Jasad ‘Sepatu Hijau’ Pendaki Everest Selama 30 Tahun Akan Dipindahkan

Oleh Rini Widiyarti August 8, 2026 43 minutes lalu 0 komentar

Jasad seorang pendaki asal India yang dikenal sebagai ‘Sepatu Hijau’ (Green Boots), yang telah membeku di lereng Gunung Everest selama tiga dekade, kini berpotensi untuk dipindahkan. Penanda mengerikan yang dikenakan oleh pendaki tak dikenal ini telah menjadi titik referensi bagi banyak pendaki yang menaklukkan puncak tertinggi dunia.

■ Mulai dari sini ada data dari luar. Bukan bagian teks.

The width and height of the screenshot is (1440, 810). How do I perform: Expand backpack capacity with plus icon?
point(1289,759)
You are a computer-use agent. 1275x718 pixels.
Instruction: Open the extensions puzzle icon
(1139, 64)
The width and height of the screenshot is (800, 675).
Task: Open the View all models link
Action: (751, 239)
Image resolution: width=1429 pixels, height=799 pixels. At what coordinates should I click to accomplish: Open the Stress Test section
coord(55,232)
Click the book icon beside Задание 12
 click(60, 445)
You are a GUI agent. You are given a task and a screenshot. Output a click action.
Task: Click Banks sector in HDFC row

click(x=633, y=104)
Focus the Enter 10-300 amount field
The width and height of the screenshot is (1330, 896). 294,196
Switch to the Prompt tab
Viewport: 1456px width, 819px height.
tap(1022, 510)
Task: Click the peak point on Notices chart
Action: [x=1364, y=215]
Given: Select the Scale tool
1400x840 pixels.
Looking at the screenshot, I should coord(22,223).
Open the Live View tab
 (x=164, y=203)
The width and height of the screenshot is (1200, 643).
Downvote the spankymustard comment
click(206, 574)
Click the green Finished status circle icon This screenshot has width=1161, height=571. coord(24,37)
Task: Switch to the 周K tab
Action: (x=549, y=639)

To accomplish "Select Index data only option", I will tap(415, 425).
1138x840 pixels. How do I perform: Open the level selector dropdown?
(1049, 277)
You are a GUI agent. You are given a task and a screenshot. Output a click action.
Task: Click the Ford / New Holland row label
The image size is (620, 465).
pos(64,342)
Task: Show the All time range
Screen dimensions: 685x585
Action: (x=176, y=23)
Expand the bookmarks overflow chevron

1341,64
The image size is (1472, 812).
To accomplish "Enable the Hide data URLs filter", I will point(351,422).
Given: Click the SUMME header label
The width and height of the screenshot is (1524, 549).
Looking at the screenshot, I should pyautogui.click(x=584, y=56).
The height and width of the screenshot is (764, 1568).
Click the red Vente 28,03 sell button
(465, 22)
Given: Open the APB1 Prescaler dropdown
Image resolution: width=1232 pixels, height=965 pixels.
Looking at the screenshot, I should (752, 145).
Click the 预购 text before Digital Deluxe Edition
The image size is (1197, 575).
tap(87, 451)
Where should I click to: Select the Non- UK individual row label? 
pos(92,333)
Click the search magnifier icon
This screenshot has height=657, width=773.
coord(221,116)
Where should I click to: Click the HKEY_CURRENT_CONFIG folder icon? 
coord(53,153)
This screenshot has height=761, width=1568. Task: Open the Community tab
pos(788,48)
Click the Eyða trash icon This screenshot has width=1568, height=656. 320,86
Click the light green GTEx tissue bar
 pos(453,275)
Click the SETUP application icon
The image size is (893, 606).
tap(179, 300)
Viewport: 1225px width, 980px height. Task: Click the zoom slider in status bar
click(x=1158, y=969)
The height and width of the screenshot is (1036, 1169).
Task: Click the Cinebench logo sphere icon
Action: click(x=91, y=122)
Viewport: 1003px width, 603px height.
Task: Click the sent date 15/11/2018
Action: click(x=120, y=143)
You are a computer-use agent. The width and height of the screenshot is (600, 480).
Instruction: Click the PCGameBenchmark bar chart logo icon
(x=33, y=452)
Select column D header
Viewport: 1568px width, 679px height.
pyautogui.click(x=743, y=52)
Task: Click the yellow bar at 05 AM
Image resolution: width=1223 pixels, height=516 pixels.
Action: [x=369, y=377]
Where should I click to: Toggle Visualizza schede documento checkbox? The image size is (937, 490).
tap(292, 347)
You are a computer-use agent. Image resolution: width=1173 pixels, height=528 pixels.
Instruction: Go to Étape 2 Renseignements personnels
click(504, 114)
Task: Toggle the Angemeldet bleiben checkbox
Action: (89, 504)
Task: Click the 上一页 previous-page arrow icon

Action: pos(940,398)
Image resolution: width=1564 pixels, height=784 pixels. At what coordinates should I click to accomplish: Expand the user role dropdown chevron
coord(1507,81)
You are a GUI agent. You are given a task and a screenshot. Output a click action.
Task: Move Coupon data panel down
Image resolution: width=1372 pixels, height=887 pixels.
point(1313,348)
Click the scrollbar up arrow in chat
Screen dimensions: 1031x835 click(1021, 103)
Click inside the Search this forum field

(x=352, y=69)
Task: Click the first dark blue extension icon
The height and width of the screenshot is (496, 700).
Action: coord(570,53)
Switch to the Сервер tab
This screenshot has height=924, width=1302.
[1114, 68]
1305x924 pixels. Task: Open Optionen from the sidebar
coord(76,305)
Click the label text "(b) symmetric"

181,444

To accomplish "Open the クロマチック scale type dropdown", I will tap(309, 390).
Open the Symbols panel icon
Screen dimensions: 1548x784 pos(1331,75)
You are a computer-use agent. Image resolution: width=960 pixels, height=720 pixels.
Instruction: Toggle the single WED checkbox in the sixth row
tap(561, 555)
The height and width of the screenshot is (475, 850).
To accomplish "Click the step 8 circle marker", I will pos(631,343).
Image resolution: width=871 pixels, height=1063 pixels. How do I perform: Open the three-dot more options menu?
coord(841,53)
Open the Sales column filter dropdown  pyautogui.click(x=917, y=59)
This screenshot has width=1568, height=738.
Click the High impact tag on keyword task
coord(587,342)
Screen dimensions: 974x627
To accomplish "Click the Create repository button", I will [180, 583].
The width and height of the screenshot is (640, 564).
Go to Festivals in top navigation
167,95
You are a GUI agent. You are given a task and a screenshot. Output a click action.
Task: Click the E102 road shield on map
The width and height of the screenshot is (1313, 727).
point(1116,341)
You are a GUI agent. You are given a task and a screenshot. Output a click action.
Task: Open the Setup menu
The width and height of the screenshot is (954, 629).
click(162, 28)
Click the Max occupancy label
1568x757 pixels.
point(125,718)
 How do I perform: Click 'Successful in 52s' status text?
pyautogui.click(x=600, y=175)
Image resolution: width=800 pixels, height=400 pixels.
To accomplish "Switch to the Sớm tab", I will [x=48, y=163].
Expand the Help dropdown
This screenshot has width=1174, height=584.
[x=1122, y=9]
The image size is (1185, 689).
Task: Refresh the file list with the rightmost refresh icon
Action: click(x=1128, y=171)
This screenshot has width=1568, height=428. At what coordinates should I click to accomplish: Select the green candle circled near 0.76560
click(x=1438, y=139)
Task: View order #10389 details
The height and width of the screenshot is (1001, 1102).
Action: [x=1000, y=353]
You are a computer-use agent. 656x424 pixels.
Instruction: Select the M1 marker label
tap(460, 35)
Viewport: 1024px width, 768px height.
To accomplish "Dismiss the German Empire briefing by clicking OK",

Identitas asli pendaki yang jasadnya ditemukan pada tahun 1996 ini baru terungkap belakangan. Ia adalah Tsewang Paljor, seorang pendaki dari Angkatan Polisi Perbatasan Indo-Tibet (ITBP) yang hilang saat badai salju pada ekspedisi Everest tahun 1996. Sejak saat itu, jasadnya tergeletak di sebuah gua kecil di ketinggian sekitar 8.500 meter di lereng timur laut Everest, menjadi saksi bisu keganasan gunung tersebut.

Selama bertahun-tahun, jasad Paljor yang teridentifikasi dari sepatu bot berwarna hijau terang yang dikenakannya, menjadi semacam monumen alam bagi para pendaki. Banyak yang menjadikannya sebagai titik istirahat atau penanda, bahkan ada yang mengabadikan foto bersamanya. Namun, keberadaannya yang memilukan juga menjadi pengingat akan bahaya yang mengintai di zona kematian Everest.

Upaya pemindahan jasad ini muncul dari keinginan untuk memberikan penghormatan terakhir kepada Paljor dan keluarganya. Salah satu upaya signifikan datang dari Tenzing Norgay, cucu dari legenda pendaki Tenzing Norgay. Ia berencana untuk memindahkan jasad Paljor ke tempat yang lebih layak, sebuah gerakan yang disambut baik oleh banyak pihak di komunitas pendakian.

Kisah ‘Sepatu Hijau’ bukan hanya tentang satu individu, tetapi juga merefleksikan tragedi yang lebih luas di Everest. Ratusan pendaki telah kehilangan nyawa di gunung ini, dan banyak jasad yang masih belum berhasil dievakuasi karena kondisi medan yang ekstrem dan biaya yang tinggi. Keberadaan jasad-jasad ini, termasuk Paljor, secara tidak langsung menjadi pengingat akan harga yang harus dibayar untuk mencapai puncak.

Pemindahan jasad Tsewang Paljor diharapkan dapat menjadi langkah awal untuk memberikan kedamaian bagi almarhum dan keluarganya, serta menjadi bagian dari upaya yang lebih besar untuk membersihkan Everest dari sisa-sisa tragis yang ditinggalkan oleh para pendaki.